# GIVEN EXERCISE
Can you render every line of the records below as a JSON list of strings, one string per line, leaving out the blank lines?

# RECORDS SHOWN
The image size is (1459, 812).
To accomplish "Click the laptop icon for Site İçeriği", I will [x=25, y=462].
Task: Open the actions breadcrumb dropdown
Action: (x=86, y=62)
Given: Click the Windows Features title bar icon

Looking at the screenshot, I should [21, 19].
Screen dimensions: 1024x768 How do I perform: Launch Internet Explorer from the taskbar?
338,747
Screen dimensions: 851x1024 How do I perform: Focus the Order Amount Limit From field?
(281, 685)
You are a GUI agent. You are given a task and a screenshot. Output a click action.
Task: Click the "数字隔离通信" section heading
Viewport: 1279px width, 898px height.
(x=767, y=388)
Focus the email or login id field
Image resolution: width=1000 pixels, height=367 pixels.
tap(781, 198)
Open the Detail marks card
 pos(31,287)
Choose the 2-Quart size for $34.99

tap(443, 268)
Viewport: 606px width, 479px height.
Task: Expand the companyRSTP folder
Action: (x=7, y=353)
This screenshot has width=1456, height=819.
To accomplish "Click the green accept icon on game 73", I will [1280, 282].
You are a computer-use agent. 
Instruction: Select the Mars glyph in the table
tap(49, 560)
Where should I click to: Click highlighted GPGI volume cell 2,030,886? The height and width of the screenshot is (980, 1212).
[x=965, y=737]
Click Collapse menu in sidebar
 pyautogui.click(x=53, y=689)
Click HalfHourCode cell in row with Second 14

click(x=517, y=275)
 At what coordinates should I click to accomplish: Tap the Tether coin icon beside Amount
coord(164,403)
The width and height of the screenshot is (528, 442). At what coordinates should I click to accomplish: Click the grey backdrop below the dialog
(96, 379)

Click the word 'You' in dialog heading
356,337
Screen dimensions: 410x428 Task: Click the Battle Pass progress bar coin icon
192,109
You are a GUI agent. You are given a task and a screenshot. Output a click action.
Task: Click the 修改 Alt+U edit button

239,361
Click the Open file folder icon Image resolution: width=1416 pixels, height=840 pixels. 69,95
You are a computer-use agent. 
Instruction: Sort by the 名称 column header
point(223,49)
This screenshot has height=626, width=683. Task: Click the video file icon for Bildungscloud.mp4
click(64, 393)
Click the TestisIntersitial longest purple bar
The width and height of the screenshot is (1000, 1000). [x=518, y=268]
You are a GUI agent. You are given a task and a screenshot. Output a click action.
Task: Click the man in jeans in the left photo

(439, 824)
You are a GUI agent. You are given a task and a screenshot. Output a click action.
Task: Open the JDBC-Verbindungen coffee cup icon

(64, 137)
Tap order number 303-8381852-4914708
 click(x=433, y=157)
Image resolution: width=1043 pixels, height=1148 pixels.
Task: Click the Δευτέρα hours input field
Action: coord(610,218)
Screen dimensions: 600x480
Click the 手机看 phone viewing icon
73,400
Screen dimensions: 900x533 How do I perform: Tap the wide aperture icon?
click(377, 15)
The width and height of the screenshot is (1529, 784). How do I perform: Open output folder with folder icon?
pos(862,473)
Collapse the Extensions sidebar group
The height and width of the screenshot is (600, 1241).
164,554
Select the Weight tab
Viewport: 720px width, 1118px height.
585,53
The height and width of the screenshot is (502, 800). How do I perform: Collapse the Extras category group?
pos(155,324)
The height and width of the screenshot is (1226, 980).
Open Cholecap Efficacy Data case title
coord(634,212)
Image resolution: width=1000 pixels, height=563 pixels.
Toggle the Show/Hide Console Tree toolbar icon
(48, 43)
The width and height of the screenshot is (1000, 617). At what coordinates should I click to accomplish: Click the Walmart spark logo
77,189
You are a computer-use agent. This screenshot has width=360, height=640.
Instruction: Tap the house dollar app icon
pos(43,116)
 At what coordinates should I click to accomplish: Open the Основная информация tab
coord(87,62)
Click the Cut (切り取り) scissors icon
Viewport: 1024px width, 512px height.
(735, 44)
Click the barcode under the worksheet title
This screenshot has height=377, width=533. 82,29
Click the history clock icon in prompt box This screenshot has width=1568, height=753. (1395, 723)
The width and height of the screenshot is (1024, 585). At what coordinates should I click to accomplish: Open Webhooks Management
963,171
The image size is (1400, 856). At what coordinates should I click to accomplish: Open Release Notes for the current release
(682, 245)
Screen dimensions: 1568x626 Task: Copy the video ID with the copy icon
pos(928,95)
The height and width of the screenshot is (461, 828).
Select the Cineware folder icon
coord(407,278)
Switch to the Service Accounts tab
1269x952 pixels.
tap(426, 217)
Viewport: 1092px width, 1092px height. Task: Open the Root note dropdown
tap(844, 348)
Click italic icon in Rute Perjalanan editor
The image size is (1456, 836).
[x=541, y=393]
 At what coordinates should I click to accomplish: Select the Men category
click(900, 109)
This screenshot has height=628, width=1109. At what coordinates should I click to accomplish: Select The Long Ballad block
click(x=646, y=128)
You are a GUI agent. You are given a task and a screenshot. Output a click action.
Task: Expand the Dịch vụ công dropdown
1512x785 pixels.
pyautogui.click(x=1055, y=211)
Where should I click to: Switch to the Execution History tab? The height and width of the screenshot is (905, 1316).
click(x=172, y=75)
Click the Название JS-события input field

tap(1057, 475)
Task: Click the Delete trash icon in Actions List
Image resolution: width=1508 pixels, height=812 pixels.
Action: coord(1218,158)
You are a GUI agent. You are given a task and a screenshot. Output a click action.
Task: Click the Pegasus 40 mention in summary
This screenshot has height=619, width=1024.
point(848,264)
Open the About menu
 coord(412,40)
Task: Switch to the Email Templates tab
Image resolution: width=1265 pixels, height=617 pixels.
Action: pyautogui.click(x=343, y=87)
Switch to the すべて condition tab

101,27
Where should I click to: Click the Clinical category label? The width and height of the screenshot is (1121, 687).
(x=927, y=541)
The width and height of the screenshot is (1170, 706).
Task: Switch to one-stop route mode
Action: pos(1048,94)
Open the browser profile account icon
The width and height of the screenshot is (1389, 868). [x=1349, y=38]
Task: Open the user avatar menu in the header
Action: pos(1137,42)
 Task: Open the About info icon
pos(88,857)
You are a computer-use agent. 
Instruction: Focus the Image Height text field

# TASK ANSWER
[
  "The image size is (1459, 812).",
  "To accomplish \"Click the laptop icon for Site İçeriği\", I will [x=25, y=462].",
  "Task: Open the actions breadcrumb dropdown",
  "Action: (x=86, y=62)",
  "Given: Click the Windows Features title bar icon",
  "Looking at the screenshot, I should [21, 19].",
  "Screen dimensions: 1024x768 How do I perform: Launch Internet Explorer from the taskbar?",
  "338,747",
  "Screen dimensions: 851x1024 How do I perform: Focus the Order Amount Limit From field?",
  "(281, 685)",
  "You are a GUI agent. You are given a task and a screenshot. Output a click action.",
  "Task: Click the \"数字隔离通信\" section heading",
  "Viewport: 1279px width, 898px height.",
  "(x=767, y=388)",
  "Focus the email or login id field",
  "Image resolution: width=1000 pixels, height=367 pixels.",
  "tap(781, 198)",
  "Open the Detail marks card",
  " pos(31,287)",
  "Choose the 2-Quart size for $34.99",
  "tap(443, 268)",
  "Viewport: 606px width, 479px height.",
  "Task: Expand the companyRSTP folder",
  "Action: (x=7, y=353)",
  "This screenshot has width=1456, height=819.",
  "To accomplish \"Click the green accept icon on game 73\", I will [1280, 282].",
  "You are a computer-use agent. ",
  "Instruction: Select the Mars glyph in the table",
  "tap(49, 560)",
  "Where should I click to: Click highlighted GPGI volume cell 2,030,886? The height and width of the screenshot is (980, 1212).",
  "[x=965, y=737]",
  "Click Collapse menu in sidebar",
  " pyautogui.click(x=53, y=689)",
  "Click HalfHourCode cell in row with Second 14",
  "click(x=517, y=275)",
  " At what coordinates should I click to accomplish: Tap the Tether coin icon beside Amount",
  "coord(164,403)",
  "The width and height of the screenshot is (528, 442). At what coordinates should I click to accomplish: Click the grey backdrop below the dialog",
  "(96, 379)",
  "Click the word 'You' in dialog heading",
  "356,337",
  "Screen dimensions: 410x428 Task: Click the Battle Pass progress bar coin icon",
  "192,109",
  "You are a GUI agent. You are given a task and a screenshot. Output a click action.",
  "Task: Click the 修改 Alt+U edit button",
  "239,361",
  "Click the Open file folder icon Image resolution: width=1416 pixels, height=840 pixels. 69,95",
  "You are a computer-use agent. ",
  "Instruction: Sort by the 名称 column header",
  "point(223,49)",
  "This screenshot has height=626, width=683. Task: Click the video file icon for Bildungscloud.mp4",
  "click(64, 393)",
  "Click the TestisIntersitial longest purple bar",
  "The width and height of the screenshot is (1000, 1000). [x=518, y=268]",
  "You are a GUI agent. You are given a task and a screenshot. Output a click action.",
  "Task: Click the man in jeans in the left photo",
  "(439, 824)",
  "You are a GUI agent. You are given a task and a screenshot. Output a click action.",
  "Task: Open the JDBC-Verbindungen coffee cup icon",
  "(64, 137)",
  "Tap order number 303-8381852-4914708",
  " click(x=433, y=157)",
  "Image resolution: width=1043 pixels, height=1148 pixels.",
  "Task: Click the Δευτέρα hours input field",
  "Action: coord(610,218)",
  "Screen dimensions: 600x480",
  "Click the 手机看 phone viewing icon",
  "73,400",
  "Screen dimensions: 900x533 How do I perform: Tap the wide aperture icon?",
  "click(377, 15)",
  "The width and height of the screenshot is (1529, 784). How do I perform: Open output folder with folder icon?",
  "pos(862,473)",
  "Collapse the Extensions sidebar group",
  "The height and width of the screenshot is (600, 1241).",
  "164,554",
  "Select the Weight tab",
  "Viewport: 720px width, 1118px height.",
  "585,53",
  "The height and width of the screenshot is (502, 800). How do I perform: Collapse the Extras category group?",
  "pos(155,324)",
  "The height and width of the screenshot is (1226, 980).",
  "Open Cholecap Efficacy Data case title",
  "coord(634,212)",
  "Image resolution: width=1000 pixels, height=563 pixels.",
  "Toggle the Show/Hide Console Tree toolbar icon",
  "(48, 43)",
  "The width and height of the screenshot is (1000, 617). At what coordinates should I click to accomplish: Click the Walmart spark logo",
  "77,189",
  "You are a computer-use agent. This screenshot has width=360, height=640.",
  "Instruction: Tap the house dollar app icon",
  "pos(43,116)",
  " At what coordinates should I click to accomplish: Open the Основная информация tab",
  "coord(87,62)",
  "Click the Cut (切り取り) scissors icon",
  "Viewport: 1024px width, 512px height.",
  "(735, 44)",
  "Click the barcode under the worksheet title",
  "This screenshot has height=377, width=533. 82,29",
  "Click the history clock icon in prompt box This screenshot has width=1568, height=753. (1395, 723)",
  "The width and height of the screenshot is (1024, 585). At what coordinates should I click to accomplish: Open Webhooks Management",
  "963,171",
  "The image size is (1400, 856). At what coordinates should I click to accomplish: Open Release Notes for the current release",
  "(682, 245)",
  "Screen dimensions: 1568x626 Task: Copy the video ID with the copy icon",
  "pos(928,95)",
  "The height and width of the screenshot is (461, 828).",
  "Select the Cineware folder icon",
  "coord(407,278)",
  "Switch to the Service Accounts tab",
  "1269x952 pixels.",
  "tap(426, 217)",
  "Viewport: 1092px width, 1092px height. Task: Open the Root note dropdown",
  "tap(844, 348)",
  "Click italic icon in Rute Perjalanan editor",
  "The image size is (1456, 836).",
  "[x=541, y=393]",
  " At what coordinates should I click to accomplish: Select the Men category",
  "click(900, 109)",
  "This screenshot has height=628, width=1109. At what coordinates should I click to accomplish: Select The Long Ballad block",
  "click(x=646, y=128)",
  "You are a GUI agent. You are given a task and a screenshot. Output a click action.",
  "Task: Expand the Dịch vụ công dropdown",
  "1512x785 pixels.",
  "pyautogui.click(x=1055, y=211)",
  "Where should I click to: Switch to the Execution History tab? The height and width of the screenshot is (905, 1316).",
  "click(x=172, y=75)",
  "Click the Название JS-события input field",
  "tap(1057, 475)",
  "Task: Click the Delete trash icon in Actions List",
  "Image resolution: width=1508 pixels, height=812 pixels.",
  "Action: coord(1218,158)",
  "You are a GUI agent. You are given a task and a screenshot. Output a click action.",
  "Task: Click the Pegasus 40 mention in summary",
  "This screenshot has height=619, width=1024.",
  "point(848,264)",
  "Open the About menu",
  " coord(412,40)",
  "Task: Switch to the Email Templates tab",
  "Image resolution: width=1265 pixels, height=617 pixels.",
  "Action: pyautogui.click(x=343, y=87)",
  "Switch to the すべて condition tab",
  "101,27",
  "Where should I click to: Click the Clinical category label? The width and height of the screenshot is (1121, 687).",
  "(x=927, y=541)",
  "The width and height of the screenshot is (1170, 706).",
  "Task: Switch to one-stop route mode",
  "Action: pos(1048,94)",
  "Open the browser profile account icon",
  "The width and height of the screenshot is (1389, 868). [x=1349, y=38]",
  "Task: Open the user avatar menu in the header",
  "Action: pos(1137,42)",
  " Task: Open the About info icon",
  "pos(88,857)",
  "You are a computer-use agent. ",
  "Instruction: Focus the Image Height text field"
]